PDF(Pubmed)
Abstract:
Cold-inducible RNA-binding protein (CIRP) is a damage-associated molecular pattern that plays a critical role in triggering inflammatory responses. It remains unknown whether CIRP is strongly associated with bacterial load, inflammatory response, and mortality in sepsis model. Pneumonia was induced in specific pathogen-free 8-9-week old male rats by injecting bacteria via puncture of the tracheal cartilage. The expressions of CIRP and proinflammatory cytokines [tumor necrosis factor-α (TNF-α), interleukin-6 (IL-6) and IL-1β] in lung tissues, alveolar macrophages (AMs), plasma, and bronchoalveolar lavage fluid (BALF) were determined by reverse transcription-polymerase chain reaction, western blotting, and enzyme-linked immunosorbent assay. The numbers of bacteria recovered from the lungs were correlated with the bacterial loads injected and mortality. The expressions of CIRP increased sharply as the bacterial loads increased in the lung tissues and AMs. The amounts of TNF-α, IL-6 and IL-1β proteins synthesized were dependent on the bacterial load in the lung tissues. Releases of CIRP, TNF-α, IL-6, and IL-1β increased with the bacterial load in the blood plasma. The proteins confirmed similar patterns in the BALF. CIRP was strongly associated with the releases of TNF-α, IL-6, and IL-1β in the lung tissues, blood plasma, and BALF, and showed a close correlation with mortality.
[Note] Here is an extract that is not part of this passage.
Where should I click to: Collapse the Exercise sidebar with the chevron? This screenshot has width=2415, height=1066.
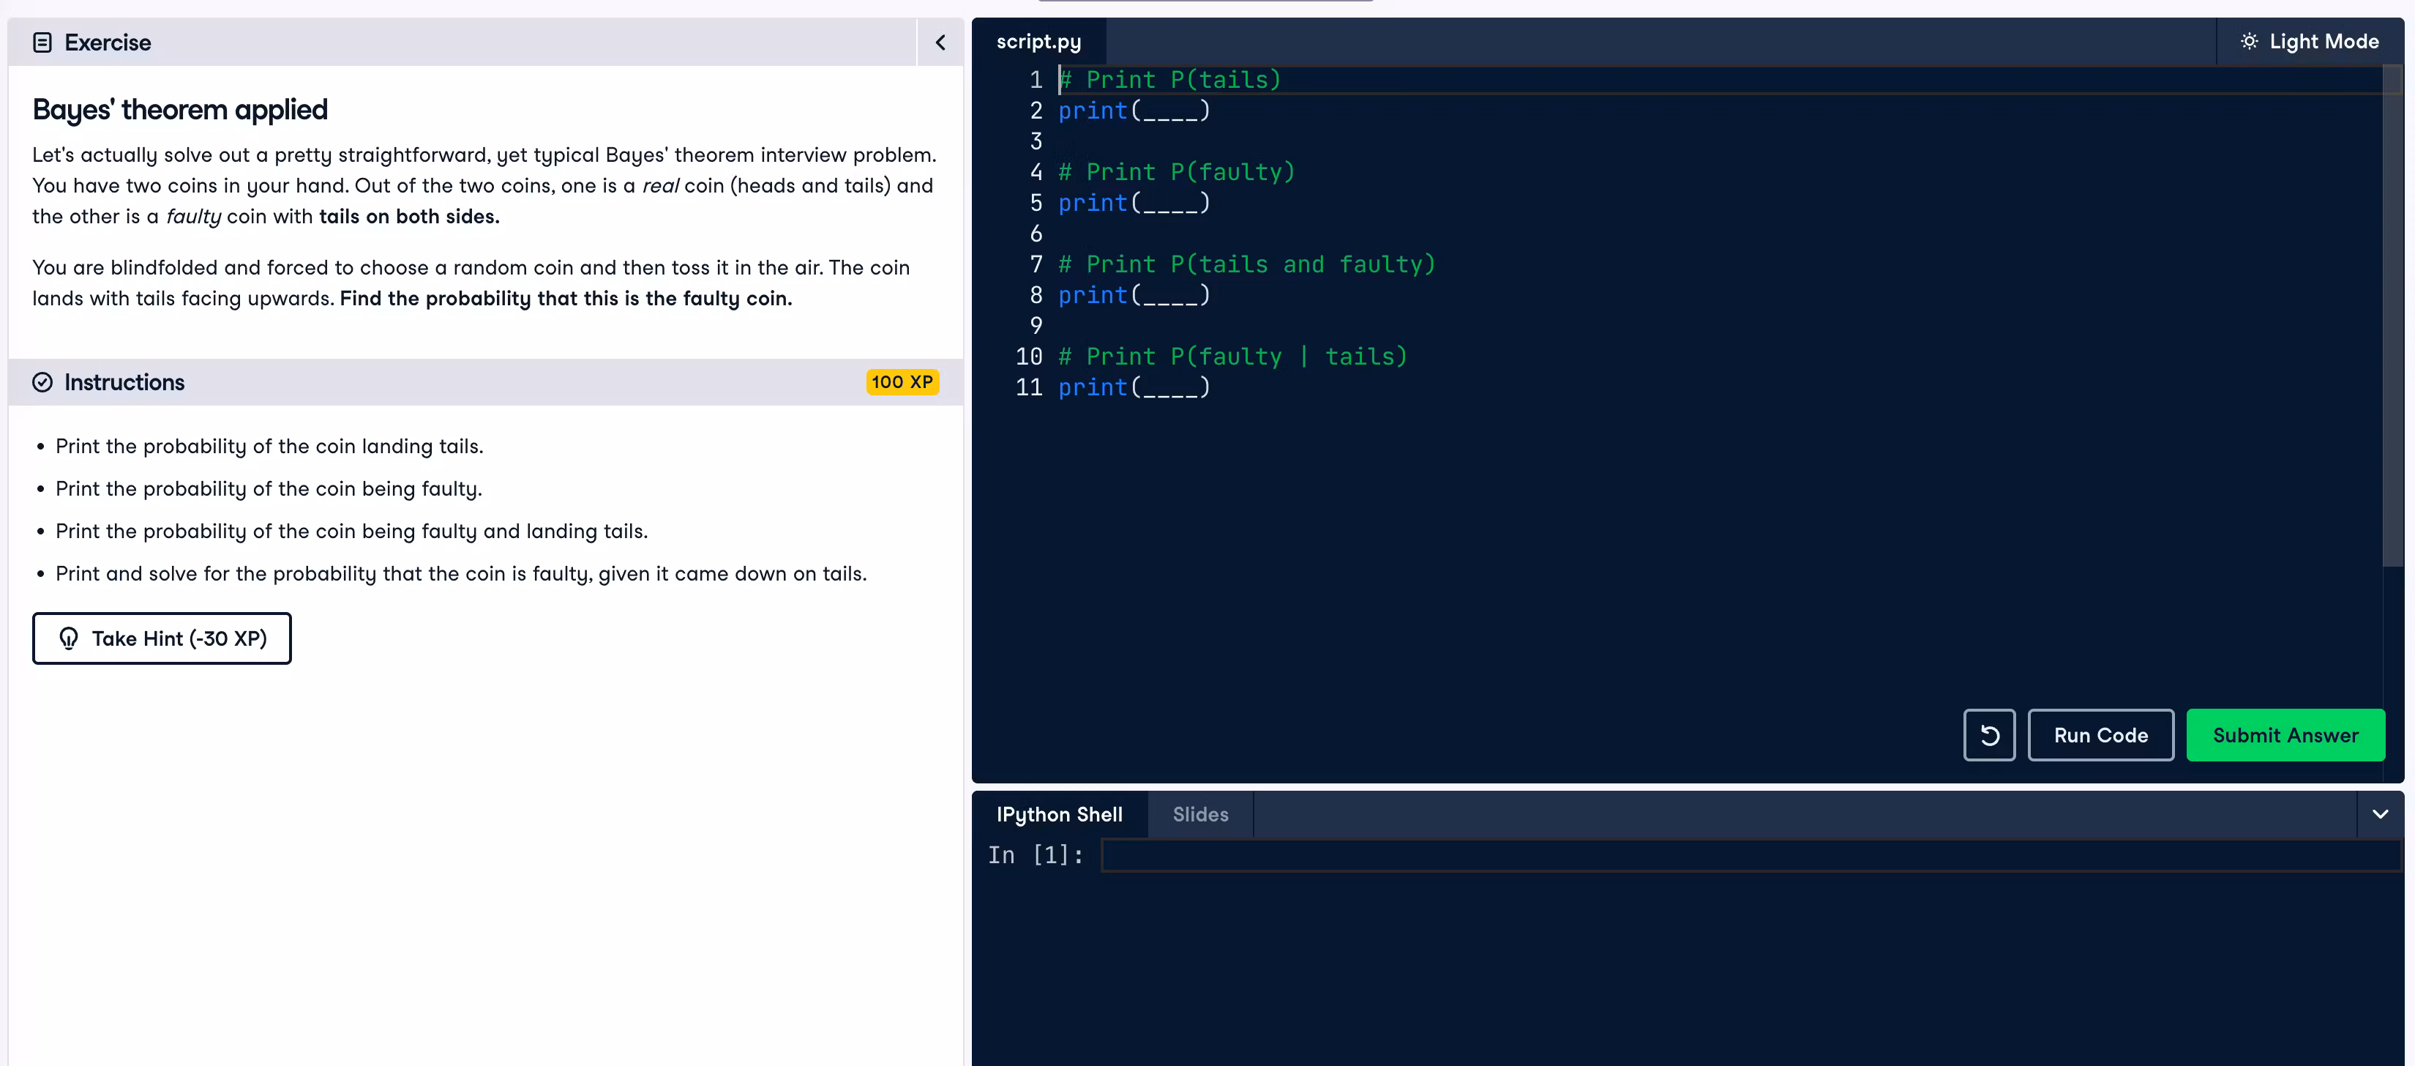pos(939,42)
CIRP demonstrated a strong association with bacterial load, which is new evidence, and close correlations with proinflammatory cytokines and mortality of pneumonia in rats, suggesting that it might be an interesting pneumonic biomarker for monitoring host response and predicting mortality, and a promising target for immunotherapy.
摘要:
冷诱导RNA结合蛋白(CIRP)是一种损伤相关的分子模式,在触发炎症反应中起着关键作用。尚不清楚CIRP是否与细菌负荷密切相关,炎症反应,脓毒症模型中的死亡率。通过气管软骨穿刺注射细菌,在无特定病原体的8-9周龄雄性大鼠中诱发肺炎。CIRP和促炎细胞因子[肿瘤坏死因子-α(TNF-α),肺组织中的白细胞介素-6(IL-6)和IL-1β],肺泡巨噬细胞(AM),等离子体,和支气管肺泡灌洗液(BALF)通过逆转录-聚合酶链反应测定,西方印迹,和酶联免疫吸附测定。从肺中回收的细菌数量与注射的细菌负荷和死亡率相关。随着肺组织和AMs中细菌负荷的增加,CI-RP的表达急剧增加。TNF-α,合成的IL-6和IL-1β蛋白依赖于肺组织中的细菌负荷。CIRP的版本,TNF-α,IL-6和IL-1β随着血浆中细菌负荷的增加而增加。这些蛋白质证实了BALF中的相似模式。CIRP与TNF-α的释放密切相关,肺组织中的IL-6和IL-1β,血浆,和BALF,与死亡率密切相关。CIRP与细菌负荷有很强的相关性,这是新的证据,与促炎细胞因子和大鼠肺炎死亡率密切相关,这表明它可能是监测宿主反应和预测死亡率的有趣的肺炎生物标志物,和免疫疗法的一个有希望的目标。